La subrogation d’un assureur et son droit à exercer effectivement son recours sont souvent les deux ingrédients d’un beau cocktail procédural, pimenté et pétillant. Rajoutons-y un zeste d’extranéité et quelques règlements européens, et voilà qui sonne la fête ! La CJUE clarifie l’interprétation à retenir au visa de Rome II et permet d’intéressantes comparaisons avec la Convention de La Haye de 1971. 

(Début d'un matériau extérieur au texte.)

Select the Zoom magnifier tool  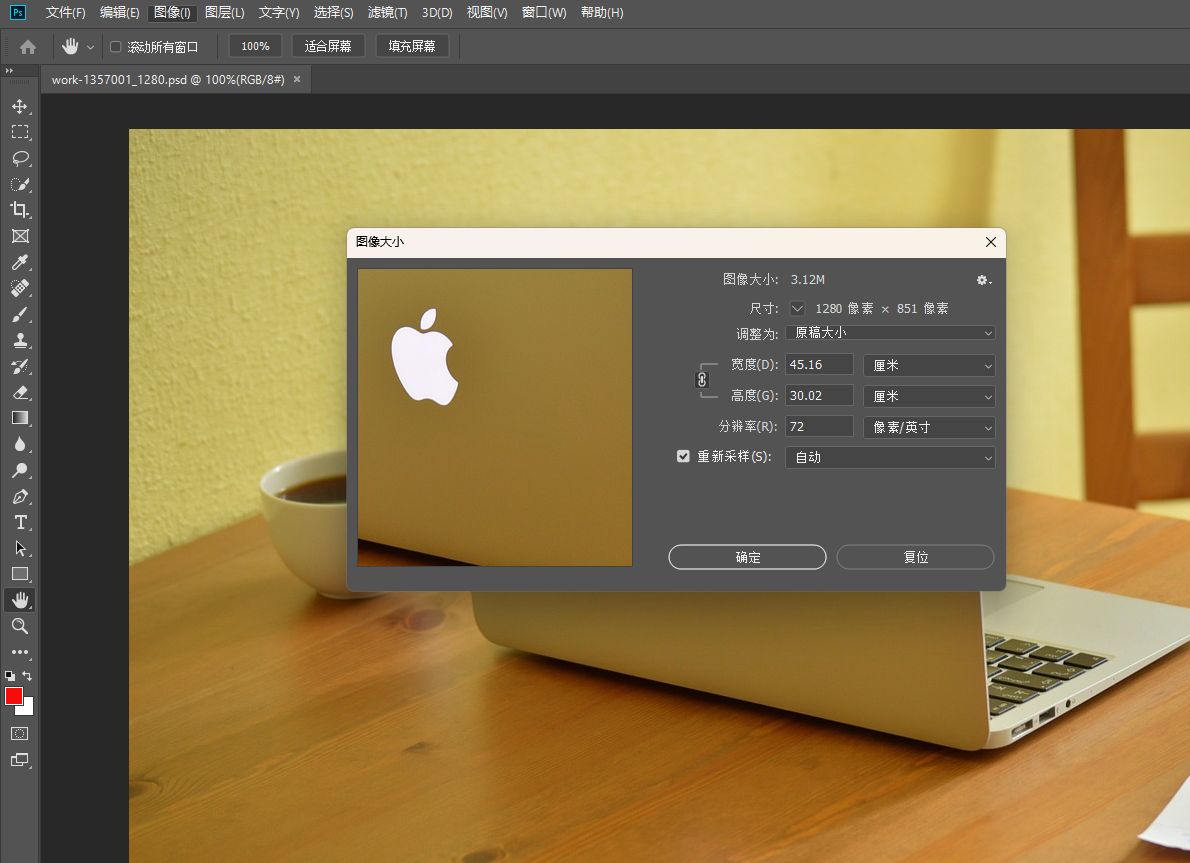[20, 626]
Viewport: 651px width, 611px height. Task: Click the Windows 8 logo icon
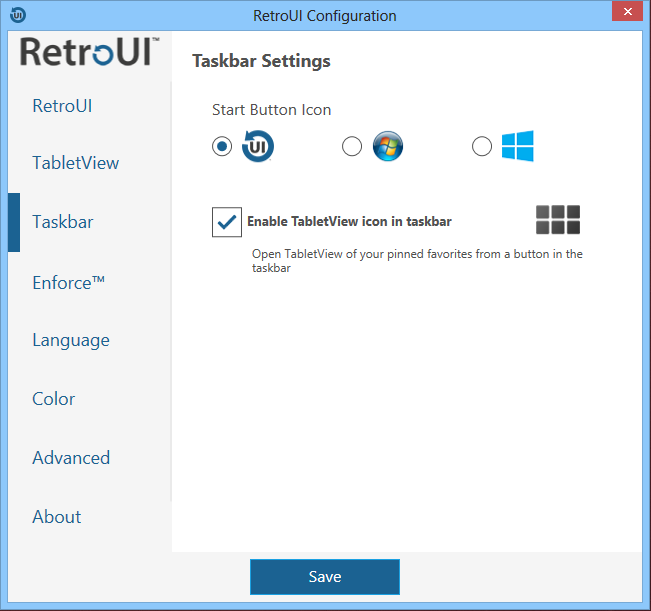(x=517, y=146)
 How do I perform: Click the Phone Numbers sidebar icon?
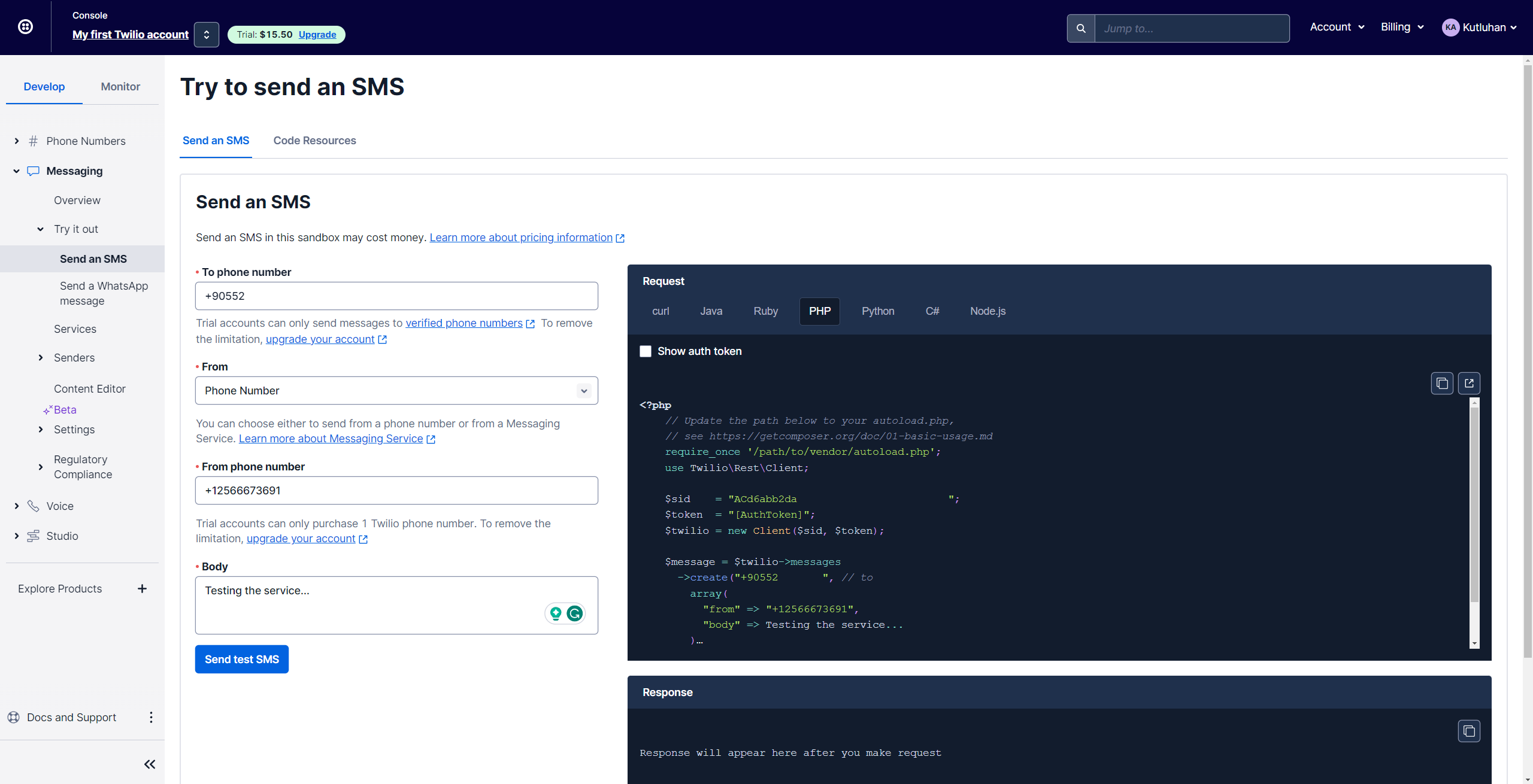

Aux termes d’un arrêt du 17 mai 2023 (n° 264/22), la Cour de Justice l’Union européenne (CJUE) a apporté des précisions sur la loi applicable aux obligations non contractuelles prévue par le règlement n°864/2007 dit « Rome II », et plus particulièrement sur la loi qui régit la prescription de l’action du tiers subrogé dans les droits d’une personne lésée contre l’auteur d’un dommage.

Le contexte

En l’espèce, une victime de nationalité française a été percutée par l’hélice d’un bateau immatriculé au Portugal, en 2010, alors
qu’elle se baignait au large d’une plage portugaise. Dans le cadre de la demande d’indemnisation introduite devant le Fonds de ga- rantie des victimes des actes de terrorisme et d’autres infractions (FTGI) devant le tribunal de grande instance de Lyon, les parties sont convenues de fixer une indemnité au titre de la réparation du préjudice de la victime. L’accord a été homologué par le tribunal et le dernier paiement à la victime est intervenu le 7 avril 2014. En novembre 2016, le FGTI a assigné la compagnie d’assurance du responsable de l’accident en cause devant les juridictions portugaises afin d’obtenir le remboursement
des sommes versées à la victime. La juridiction de première instance portugaise a déclaré l’action prescrite eu égard à l’application d’un délai de trois ans prévu par le droit portugais. En cause d’appel, le FTGI faisait valoir qu’en application de l’article 19 du règlement Rome II le délai de prescription devait être déterminé en application du droit français qui prévoit qu’en matière de subrogation un délai décennal commence à courir à compter de la décision rendue par les juridictions françaises.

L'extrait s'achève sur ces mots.